Dat maakt de job van ciso steeds zwaarder en er blijkbaar ook niet prettiger op. De tevredenheidsscores van dit jaar wijzen op een toegenomen bezorgdheid onder ciso’s. Tussen 2022 en 2023 daalde het aandeel ciso’s dat tevreden is in hun baan en bedrijf met 10 procentpunt tot 64 procent. Het aandeel dat openstaat voor een verandering van job steeg met 8 procentpunt tot 75 procent.
Techneuten
Uit het onderzoek bleek voorts onder meer dat, terwijl meer dan 63 procent van de ciso’s een functie op vice-president- of managementniveau heeft, slechts 20 procent op C-suite niveau zit, ondanks het feit dat ‘chief’ in hun titel staat. Bij organisaties met een omzet van meer dan één miljard dollar is dat aantal zelfs nog kleiner, namelijk 15 procent. Vanuit het oogpunt van rapportage bevindt 90 procent van de ciso’s zich op minstens twee of meer organisatorische niveaus verwijderd van de ceo en de C-suite.
Een van de redenen waarom veel organisaties de rol van ciso nog steeds niet zien als behorend tot de C-suite is wat Nick Kakolowski, onderzoeksdirecteur bij IANS, omschrijft als historische vooringenomenheid. ‘Ciso’s worden – vaak onterecht – aanzien als techneuten die de taal van de business niet spreken.’ Maar vaak gaat het ook om pure traagheid. ‘Grote, complexe organisaties hebben tijd nodig om zich aan te passen aan nieuwe uitdagingen.’
Toch lijkt een upgrade volgens hem aangewezen. ‘Deel uitmaken van het topmanagement geeft de ciso een beter bewustzijn en zicht op waar de organisatie naartoe gaat. En het maakt het makkelijker om met andere belanghebbenden samen te werken aan digitaal risicomanagement.’
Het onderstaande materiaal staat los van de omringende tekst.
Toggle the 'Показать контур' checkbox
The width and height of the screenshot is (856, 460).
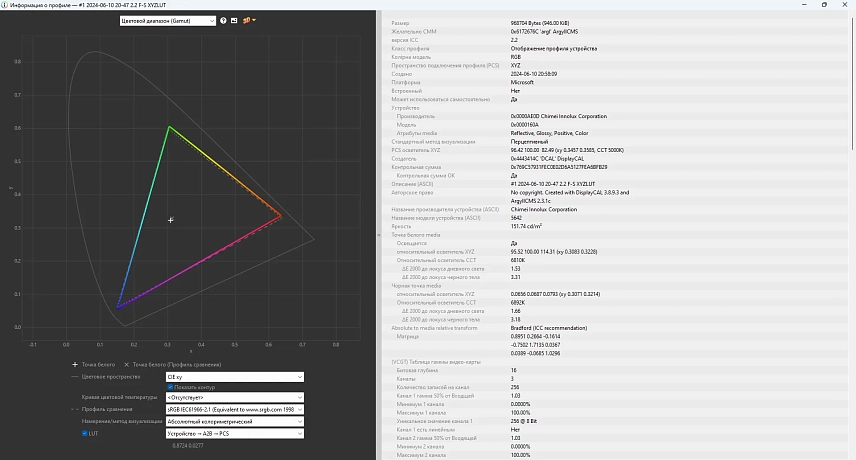point(171,386)
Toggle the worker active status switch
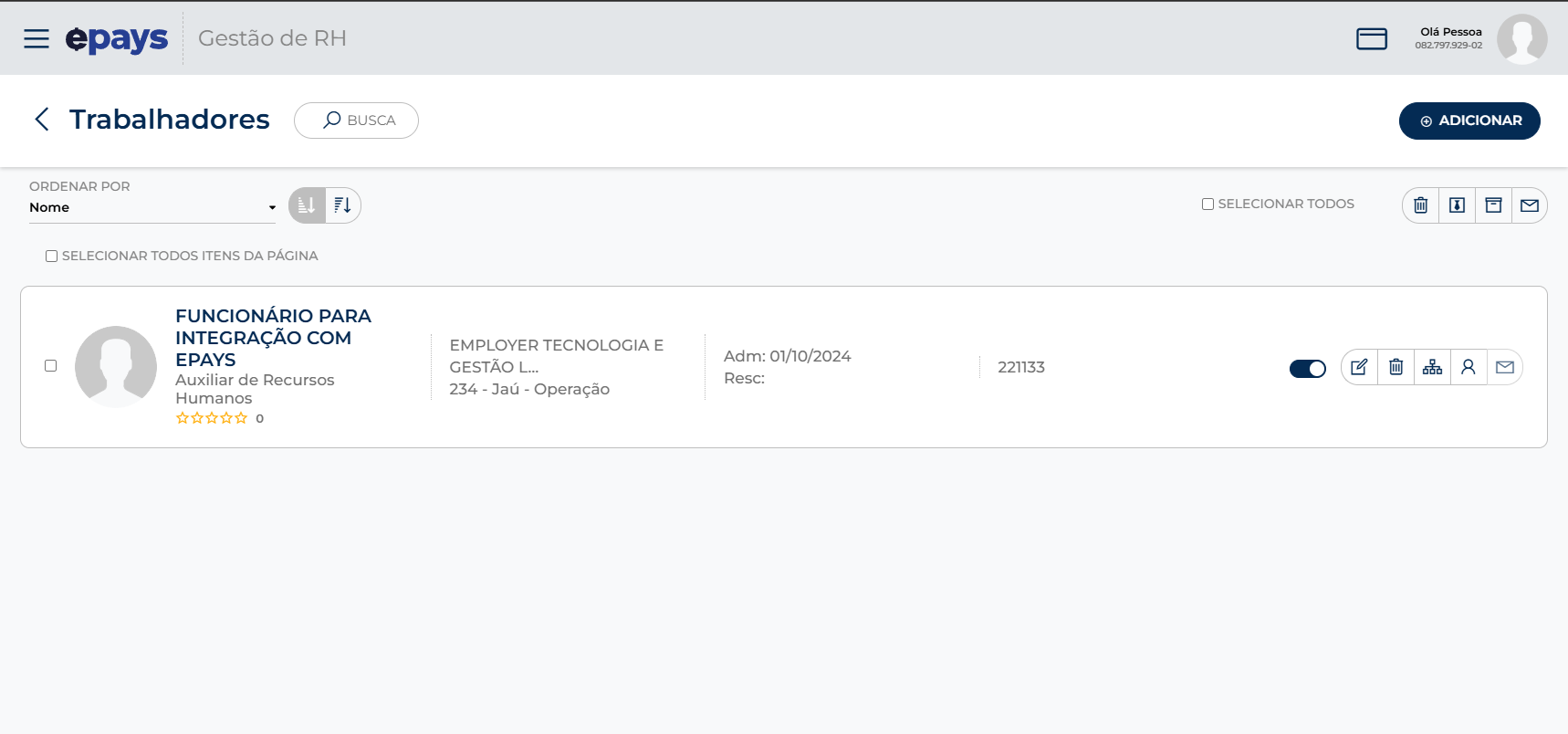The height and width of the screenshot is (734, 1568). pos(1307,369)
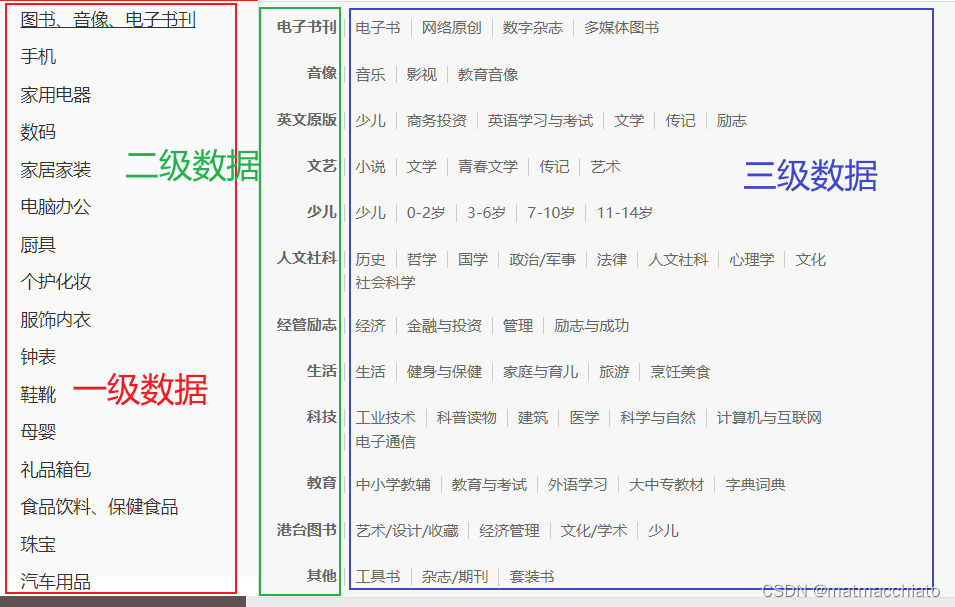Click the 数字杂志 link

[532, 28]

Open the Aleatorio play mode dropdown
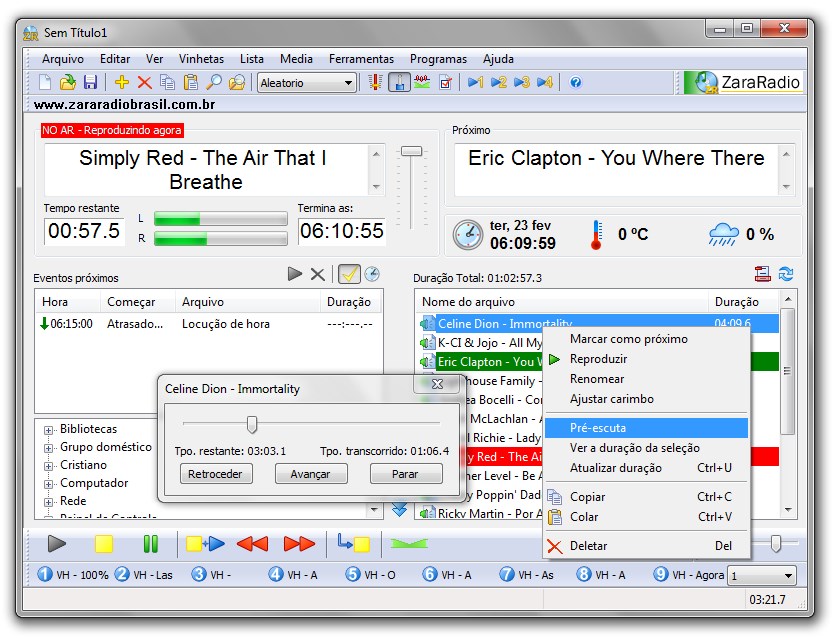click(306, 83)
‘Ciso’s worden – vaak onterecht – aanzien als techneuten die de taal van de business niet spreken.’
Je kunt het ook omdraaien. De business begrijpt de CISO rol niet.
“meer juridische en wettelijke aansprakelijkheid voor datalekken”, maar de orginasatie wil CISO niet bij hoger management betrekken ?
Hoe zou dat trouwens gaan wettelijke aansprakelijkheid ? CISO die firewall wil dichtzetten, maar de business die flexibiliteit belangrijker vindt.. Gevalletje : zei ik toch, zie je wel ?
Verantwoording afschuiven is trouwens een prima algemeen principe. De ciso die verwijst naar algemene externe richtlijnen, geldend voor de specifieke vakgebieden. De Subject Matter Experts van die vakgebieden die daarvan op te hoogte zouden moeten zijn, voeren het uit. Of niet, he. Want druk druk druk en moet eerst die ouwe ssl versie eruit, algemene security patches achterstand ingelopen worden, cloud mogelijkheden onderzoeken of toch die 2FA overal afdwingen..
Geen tijd en geld voor controle, handhaving. Wie zou trouwens wie moeten controleren..
Misschien omscholen tot QA officer. Dan ben je ook eigenlijk ook wel ergens aansprakelijk voor, maar gelukkig neemt toch niemand een QA officier serieus 😉 2 keer per jaar write-only docje met aanbevelingen. Kun je ook tot hoge leeftijd volhouden. En dan klinkt leven lang rapportjes schrijven een stuk beter dan een leven lang leren. Even paar jaar wachten tot iemand verzint dat QA ook bij de devops teams thuishoort en je kunt met mooi oprotpremie afscheid nemen.